"As a mother of three, this book's practical road map for helping our kids learn independently is invaluable. This should be a must-read for all parents." --Jenna Bush Hager
Drawing on extensive experience as classroom teachers and the directors of their highly regarded tutoring business, Abby and Brian address a range of common frustrations caused by homework. They answer the most pressing questions on every parent's How much should I get involved, what does constructive help look like, and how can I help my child work independently?
Taking the Stress out of Homework breaks down for parents exactly when and how to offer homework support. Whether your child's stress point is executive functioning--the ability to plan or organize--or a subject-specific struggle in math, reading, writing, or standardized test-preparation, Abby and Brian use real-life stories to provide individualized, actionable advice.
At the center of Abby and Brian's philosophy is encouraging students to break free of the "let's get to the answer already so that we can be done with the assignment" mindset; they focus instead on a process-oriented approach that fosters engagement and self-sufficiency both in and out of school.

## Instructions for the task
According to the book description, what experience do Abby and Brian draw on? Answer using only the book description.

## Element lookup material
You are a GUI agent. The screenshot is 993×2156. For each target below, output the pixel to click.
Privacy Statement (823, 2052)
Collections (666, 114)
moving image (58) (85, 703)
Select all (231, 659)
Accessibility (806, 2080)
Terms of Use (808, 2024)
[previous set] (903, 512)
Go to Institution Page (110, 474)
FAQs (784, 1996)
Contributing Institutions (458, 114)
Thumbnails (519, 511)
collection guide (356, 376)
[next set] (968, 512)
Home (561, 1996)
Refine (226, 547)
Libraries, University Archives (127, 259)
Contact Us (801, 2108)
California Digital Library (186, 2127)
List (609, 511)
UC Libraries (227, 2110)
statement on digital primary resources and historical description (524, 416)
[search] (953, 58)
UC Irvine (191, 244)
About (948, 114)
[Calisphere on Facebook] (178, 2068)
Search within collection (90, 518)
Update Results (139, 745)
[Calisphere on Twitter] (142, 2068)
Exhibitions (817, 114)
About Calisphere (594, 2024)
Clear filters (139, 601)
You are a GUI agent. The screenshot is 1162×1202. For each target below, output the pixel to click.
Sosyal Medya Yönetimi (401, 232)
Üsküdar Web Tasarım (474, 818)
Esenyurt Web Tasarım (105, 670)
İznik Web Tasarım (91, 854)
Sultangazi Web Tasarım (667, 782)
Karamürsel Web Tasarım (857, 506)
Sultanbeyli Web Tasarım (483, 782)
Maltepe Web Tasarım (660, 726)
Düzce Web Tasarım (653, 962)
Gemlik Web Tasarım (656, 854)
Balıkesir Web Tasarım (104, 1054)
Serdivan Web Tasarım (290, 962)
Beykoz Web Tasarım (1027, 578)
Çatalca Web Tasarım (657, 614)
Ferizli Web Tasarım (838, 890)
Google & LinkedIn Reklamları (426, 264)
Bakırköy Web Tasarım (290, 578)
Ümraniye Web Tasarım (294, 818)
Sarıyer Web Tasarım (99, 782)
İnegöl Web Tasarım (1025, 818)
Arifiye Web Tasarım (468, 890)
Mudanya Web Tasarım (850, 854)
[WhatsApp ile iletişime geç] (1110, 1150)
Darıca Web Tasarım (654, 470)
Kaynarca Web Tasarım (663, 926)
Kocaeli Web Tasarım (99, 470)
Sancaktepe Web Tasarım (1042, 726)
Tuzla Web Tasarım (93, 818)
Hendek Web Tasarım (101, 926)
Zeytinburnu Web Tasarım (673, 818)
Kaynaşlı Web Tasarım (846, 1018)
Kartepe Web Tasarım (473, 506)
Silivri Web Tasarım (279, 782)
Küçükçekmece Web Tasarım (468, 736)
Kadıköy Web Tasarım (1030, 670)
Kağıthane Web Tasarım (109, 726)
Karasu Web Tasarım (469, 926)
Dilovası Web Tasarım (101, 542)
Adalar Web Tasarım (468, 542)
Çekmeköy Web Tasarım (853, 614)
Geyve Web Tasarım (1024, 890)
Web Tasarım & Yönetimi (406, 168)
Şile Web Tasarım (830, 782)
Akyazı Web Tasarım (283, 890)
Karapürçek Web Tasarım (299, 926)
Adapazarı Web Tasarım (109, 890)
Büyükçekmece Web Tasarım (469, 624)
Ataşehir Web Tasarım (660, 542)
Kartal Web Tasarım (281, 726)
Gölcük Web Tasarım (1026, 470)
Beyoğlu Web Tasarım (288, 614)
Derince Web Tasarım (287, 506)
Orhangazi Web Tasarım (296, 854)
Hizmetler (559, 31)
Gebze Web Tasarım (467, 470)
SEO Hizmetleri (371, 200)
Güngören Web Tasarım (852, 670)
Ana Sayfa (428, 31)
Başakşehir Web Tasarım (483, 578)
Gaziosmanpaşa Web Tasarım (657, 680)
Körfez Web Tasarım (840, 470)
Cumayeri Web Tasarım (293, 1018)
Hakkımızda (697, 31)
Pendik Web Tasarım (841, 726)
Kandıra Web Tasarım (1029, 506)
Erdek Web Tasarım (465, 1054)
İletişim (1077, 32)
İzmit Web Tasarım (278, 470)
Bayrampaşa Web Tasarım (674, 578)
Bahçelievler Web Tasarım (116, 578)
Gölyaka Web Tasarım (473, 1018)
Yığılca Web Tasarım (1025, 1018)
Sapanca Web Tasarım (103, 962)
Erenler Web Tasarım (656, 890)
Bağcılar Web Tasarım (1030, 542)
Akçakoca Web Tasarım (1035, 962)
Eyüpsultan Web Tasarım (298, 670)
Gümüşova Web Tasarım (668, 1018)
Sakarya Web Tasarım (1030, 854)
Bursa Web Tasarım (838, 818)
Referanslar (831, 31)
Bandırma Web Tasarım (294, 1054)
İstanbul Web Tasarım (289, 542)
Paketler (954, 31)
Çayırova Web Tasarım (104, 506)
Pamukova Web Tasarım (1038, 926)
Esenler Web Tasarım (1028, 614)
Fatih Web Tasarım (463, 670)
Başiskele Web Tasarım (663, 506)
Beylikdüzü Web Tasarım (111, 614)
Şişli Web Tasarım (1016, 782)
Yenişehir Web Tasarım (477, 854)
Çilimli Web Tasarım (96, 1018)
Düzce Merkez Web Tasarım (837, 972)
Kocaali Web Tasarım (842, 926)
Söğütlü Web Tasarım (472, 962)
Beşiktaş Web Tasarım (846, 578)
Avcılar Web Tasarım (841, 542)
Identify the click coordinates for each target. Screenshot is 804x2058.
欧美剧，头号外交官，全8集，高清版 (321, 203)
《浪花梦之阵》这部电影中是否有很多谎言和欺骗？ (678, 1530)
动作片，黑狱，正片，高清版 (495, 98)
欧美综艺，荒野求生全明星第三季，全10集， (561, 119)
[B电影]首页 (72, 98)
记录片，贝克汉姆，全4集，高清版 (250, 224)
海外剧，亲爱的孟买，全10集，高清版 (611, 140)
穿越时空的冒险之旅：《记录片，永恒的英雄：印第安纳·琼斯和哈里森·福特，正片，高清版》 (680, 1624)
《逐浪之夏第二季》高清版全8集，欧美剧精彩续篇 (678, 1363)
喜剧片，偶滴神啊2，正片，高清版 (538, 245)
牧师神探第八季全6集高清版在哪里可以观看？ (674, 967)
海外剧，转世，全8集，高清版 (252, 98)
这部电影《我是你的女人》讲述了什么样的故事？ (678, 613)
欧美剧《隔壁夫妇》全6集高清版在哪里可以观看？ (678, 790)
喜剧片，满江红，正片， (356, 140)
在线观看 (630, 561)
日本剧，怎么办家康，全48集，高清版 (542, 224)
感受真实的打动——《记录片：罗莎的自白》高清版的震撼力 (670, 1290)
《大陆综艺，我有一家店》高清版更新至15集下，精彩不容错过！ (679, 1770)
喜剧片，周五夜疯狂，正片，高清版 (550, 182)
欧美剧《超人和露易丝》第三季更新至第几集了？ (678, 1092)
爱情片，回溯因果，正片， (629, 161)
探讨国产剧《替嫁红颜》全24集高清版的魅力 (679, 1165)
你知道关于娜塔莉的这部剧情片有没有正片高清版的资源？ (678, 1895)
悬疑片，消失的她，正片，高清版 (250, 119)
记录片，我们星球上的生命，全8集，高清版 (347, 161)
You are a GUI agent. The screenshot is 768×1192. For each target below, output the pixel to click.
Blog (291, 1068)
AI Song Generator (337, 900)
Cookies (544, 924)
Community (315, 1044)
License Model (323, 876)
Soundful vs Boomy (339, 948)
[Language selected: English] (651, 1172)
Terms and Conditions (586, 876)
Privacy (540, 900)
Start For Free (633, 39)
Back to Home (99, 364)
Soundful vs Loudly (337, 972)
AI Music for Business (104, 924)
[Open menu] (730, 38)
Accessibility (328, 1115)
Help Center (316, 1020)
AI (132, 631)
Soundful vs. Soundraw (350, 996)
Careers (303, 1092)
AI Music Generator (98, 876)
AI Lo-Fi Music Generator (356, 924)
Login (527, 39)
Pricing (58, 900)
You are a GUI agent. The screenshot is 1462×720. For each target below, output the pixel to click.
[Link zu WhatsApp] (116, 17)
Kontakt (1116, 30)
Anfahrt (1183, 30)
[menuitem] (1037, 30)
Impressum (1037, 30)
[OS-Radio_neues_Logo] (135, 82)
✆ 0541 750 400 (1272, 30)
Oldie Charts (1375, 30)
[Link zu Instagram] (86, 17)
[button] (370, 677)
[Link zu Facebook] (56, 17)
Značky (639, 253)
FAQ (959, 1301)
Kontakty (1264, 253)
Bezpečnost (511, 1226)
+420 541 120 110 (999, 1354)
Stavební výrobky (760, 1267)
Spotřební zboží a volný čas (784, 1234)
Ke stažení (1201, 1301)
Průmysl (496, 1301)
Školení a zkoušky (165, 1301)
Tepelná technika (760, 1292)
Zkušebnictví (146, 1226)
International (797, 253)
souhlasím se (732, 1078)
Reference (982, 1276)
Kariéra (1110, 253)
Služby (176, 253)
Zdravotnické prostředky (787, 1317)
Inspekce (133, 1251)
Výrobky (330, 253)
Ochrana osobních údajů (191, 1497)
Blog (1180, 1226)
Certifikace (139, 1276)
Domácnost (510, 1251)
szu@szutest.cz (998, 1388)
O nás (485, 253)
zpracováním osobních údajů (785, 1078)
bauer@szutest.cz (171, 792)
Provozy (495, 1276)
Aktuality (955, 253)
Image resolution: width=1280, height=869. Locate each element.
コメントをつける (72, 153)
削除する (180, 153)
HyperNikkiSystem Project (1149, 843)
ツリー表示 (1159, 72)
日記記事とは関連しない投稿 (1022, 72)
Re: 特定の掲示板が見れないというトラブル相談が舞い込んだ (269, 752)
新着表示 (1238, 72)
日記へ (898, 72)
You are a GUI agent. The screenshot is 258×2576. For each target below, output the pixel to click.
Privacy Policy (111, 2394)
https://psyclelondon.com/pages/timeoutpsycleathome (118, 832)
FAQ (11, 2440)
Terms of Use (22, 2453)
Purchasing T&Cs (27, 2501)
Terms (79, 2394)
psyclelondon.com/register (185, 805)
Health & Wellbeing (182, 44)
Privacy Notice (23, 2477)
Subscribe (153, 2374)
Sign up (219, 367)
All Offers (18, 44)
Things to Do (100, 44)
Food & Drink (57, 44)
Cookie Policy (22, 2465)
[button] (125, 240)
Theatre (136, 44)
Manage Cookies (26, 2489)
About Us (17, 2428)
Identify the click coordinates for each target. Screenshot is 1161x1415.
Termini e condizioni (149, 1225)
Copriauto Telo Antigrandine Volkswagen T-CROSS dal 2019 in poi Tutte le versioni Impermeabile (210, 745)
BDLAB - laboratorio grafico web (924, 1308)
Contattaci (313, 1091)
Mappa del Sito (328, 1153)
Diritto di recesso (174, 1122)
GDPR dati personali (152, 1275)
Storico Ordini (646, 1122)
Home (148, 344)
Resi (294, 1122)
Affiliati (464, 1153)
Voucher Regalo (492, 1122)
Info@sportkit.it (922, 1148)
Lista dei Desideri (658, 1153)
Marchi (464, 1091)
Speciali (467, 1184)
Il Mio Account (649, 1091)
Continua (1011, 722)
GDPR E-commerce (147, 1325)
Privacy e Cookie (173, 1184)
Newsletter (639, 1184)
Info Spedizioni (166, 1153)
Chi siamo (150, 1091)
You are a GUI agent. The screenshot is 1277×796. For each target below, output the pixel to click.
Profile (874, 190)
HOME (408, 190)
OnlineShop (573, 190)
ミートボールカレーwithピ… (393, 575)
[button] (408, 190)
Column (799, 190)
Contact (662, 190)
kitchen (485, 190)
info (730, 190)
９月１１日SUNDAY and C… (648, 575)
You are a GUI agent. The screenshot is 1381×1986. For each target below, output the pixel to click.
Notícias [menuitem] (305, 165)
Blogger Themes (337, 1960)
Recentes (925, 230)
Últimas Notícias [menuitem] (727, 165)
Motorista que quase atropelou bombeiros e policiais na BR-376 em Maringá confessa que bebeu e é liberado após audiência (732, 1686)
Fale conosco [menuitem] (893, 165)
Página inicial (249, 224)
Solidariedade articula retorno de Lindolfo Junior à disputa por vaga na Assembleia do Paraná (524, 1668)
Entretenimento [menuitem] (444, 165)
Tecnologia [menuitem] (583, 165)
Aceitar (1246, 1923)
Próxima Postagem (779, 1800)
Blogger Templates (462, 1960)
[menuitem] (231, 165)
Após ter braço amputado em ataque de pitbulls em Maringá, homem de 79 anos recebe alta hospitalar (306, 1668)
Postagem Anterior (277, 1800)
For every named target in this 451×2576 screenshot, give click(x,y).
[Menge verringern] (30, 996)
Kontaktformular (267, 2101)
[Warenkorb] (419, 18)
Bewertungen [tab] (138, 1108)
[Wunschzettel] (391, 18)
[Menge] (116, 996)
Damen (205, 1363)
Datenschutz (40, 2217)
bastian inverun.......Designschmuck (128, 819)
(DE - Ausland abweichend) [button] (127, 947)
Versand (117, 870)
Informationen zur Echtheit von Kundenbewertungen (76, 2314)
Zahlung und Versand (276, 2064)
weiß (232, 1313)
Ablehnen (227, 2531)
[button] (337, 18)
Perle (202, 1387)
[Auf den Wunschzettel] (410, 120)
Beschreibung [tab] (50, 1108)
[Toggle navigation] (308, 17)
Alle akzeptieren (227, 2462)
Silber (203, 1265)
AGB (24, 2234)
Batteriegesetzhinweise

## The output
They draw on extensive experience as classroom teachers and as the directors of their highly regarded tutoring business.